If I remove the Set Implicit Arguments, the definition of texpDenote would complain:

In environment
texpDenote : forall t : type, texp t -> typeDenote t
t : type
e : texp t
n : nat
The term "n" has type "nat" while it is expected to have type
 "typeDenote ?t@{t1:=Nat}".

But typeDenote Nat would give nat itself, right? And n is nat. So why is this causing an error?

view this post on Zulip Gaëtan Gilbert (Sep 04 2021 at 14:38):

But typeDenote Nat would give nat itself

the expected type is not typeDenote Nat so that doesn't matter

you need to do something like match e in texp t' return typeDenote t' with ...

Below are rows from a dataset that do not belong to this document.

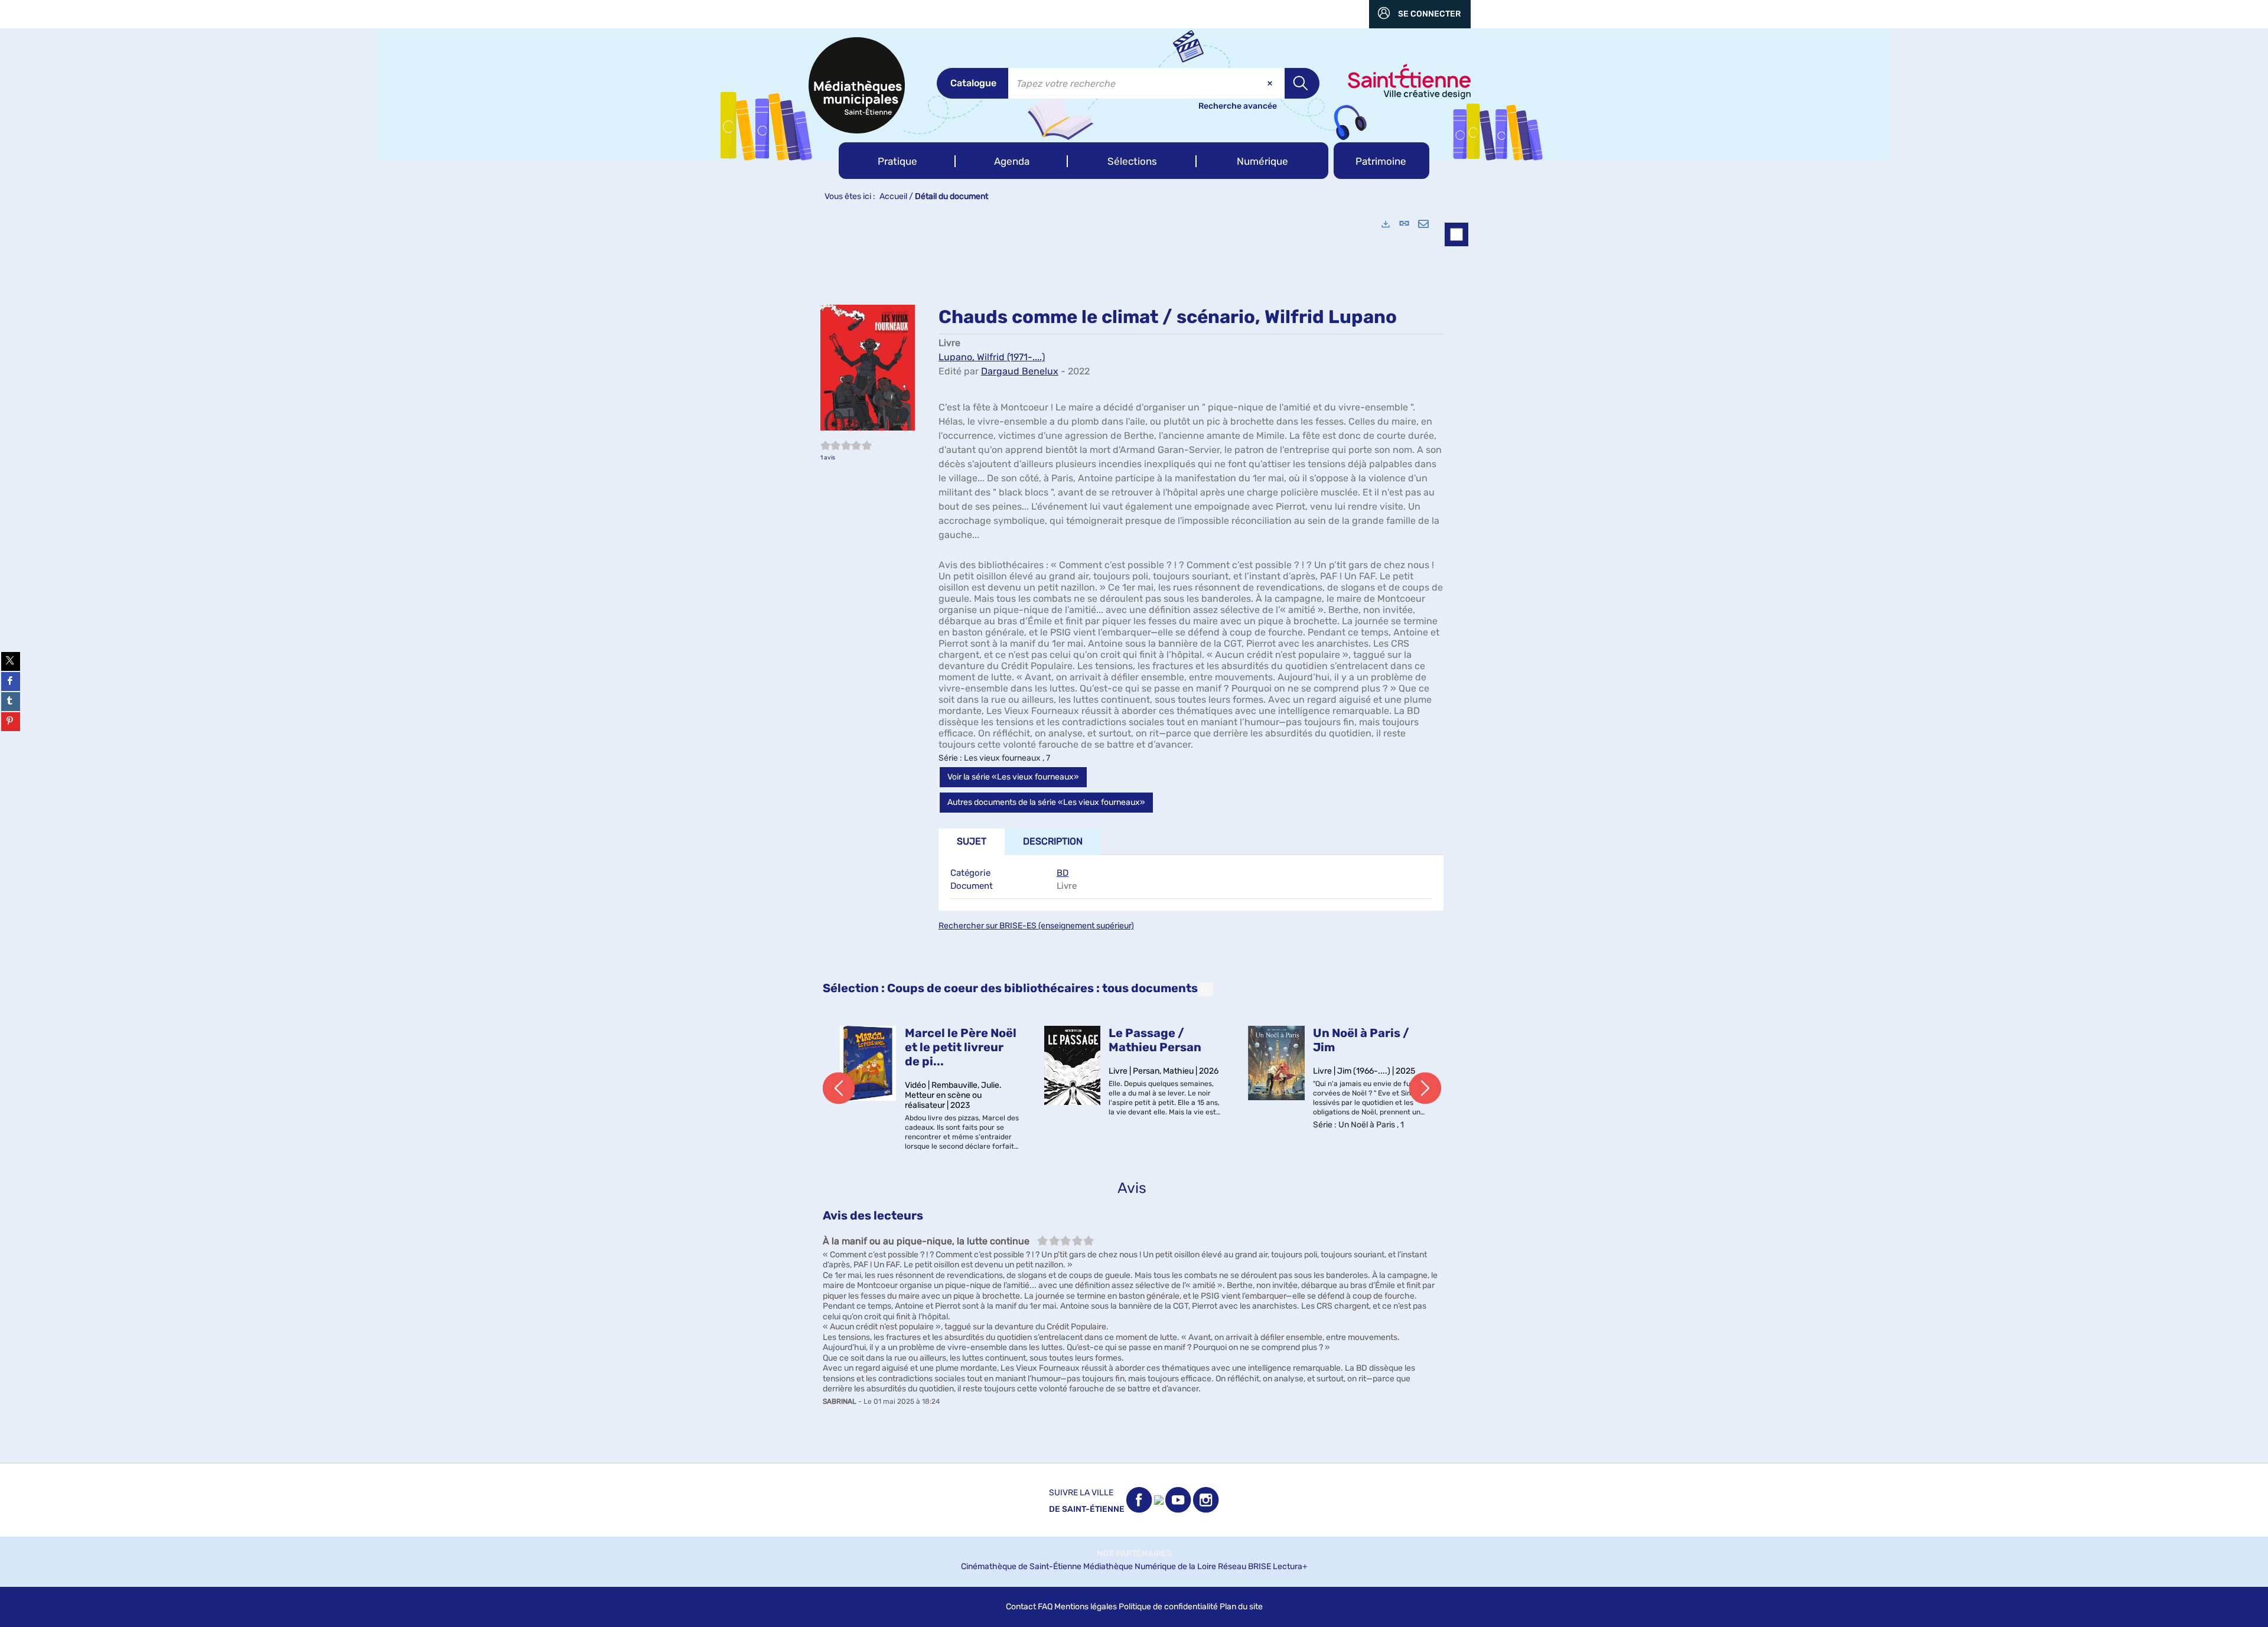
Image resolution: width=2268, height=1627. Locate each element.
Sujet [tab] (971, 841)
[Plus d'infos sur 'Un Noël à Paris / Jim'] (1276, 1063)
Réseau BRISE (1244, 1566)
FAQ (1045, 1607)
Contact (1021, 1607)
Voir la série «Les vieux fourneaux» (1013, 777)
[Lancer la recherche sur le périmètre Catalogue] (1302, 83)
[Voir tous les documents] (1205, 989)
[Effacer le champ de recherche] (1271, 83)
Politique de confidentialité (1168, 1607)
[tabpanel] (1134, 835)
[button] (897, 160)
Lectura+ (1290, 1566)
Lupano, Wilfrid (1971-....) (992, 357)
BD (1062, 873)
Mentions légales (1085, 1607)
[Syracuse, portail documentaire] (857, 85)
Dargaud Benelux (1019, 371)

Asymmetric Patterns only matters when there are parameters to an inductive type which is not the case here
Implicit Arguments should not affect TNCons/TBConst, but does affect TBinop

view this post on Zulip Meven Lennon-Bertrand (Sep 06 2021 at 08:46):

Again, Coq is misleading you here. It tries to infer the return clause of your pattern-matching, but fails to do so because of an unrelated error. If you do the modification @Gaëtan Gilbert suggested, the error message is much better: The term "b" has type "tbinop t0 t1 t2" while it is expected to have type "type".. This tells you that when deactivating implicit arguments, you need to pass more arguments to tbinopDenote, namely those that are not implicit. A working last line would be

| TBinop _ _ _ b e1 e2 => (tbinopDenote _ _ _ b) (texpDenote _ e1) (texpDenote _ e2)

and once you’ve got it right, Coq can infer the correct return type and you can drop the return clause of your match.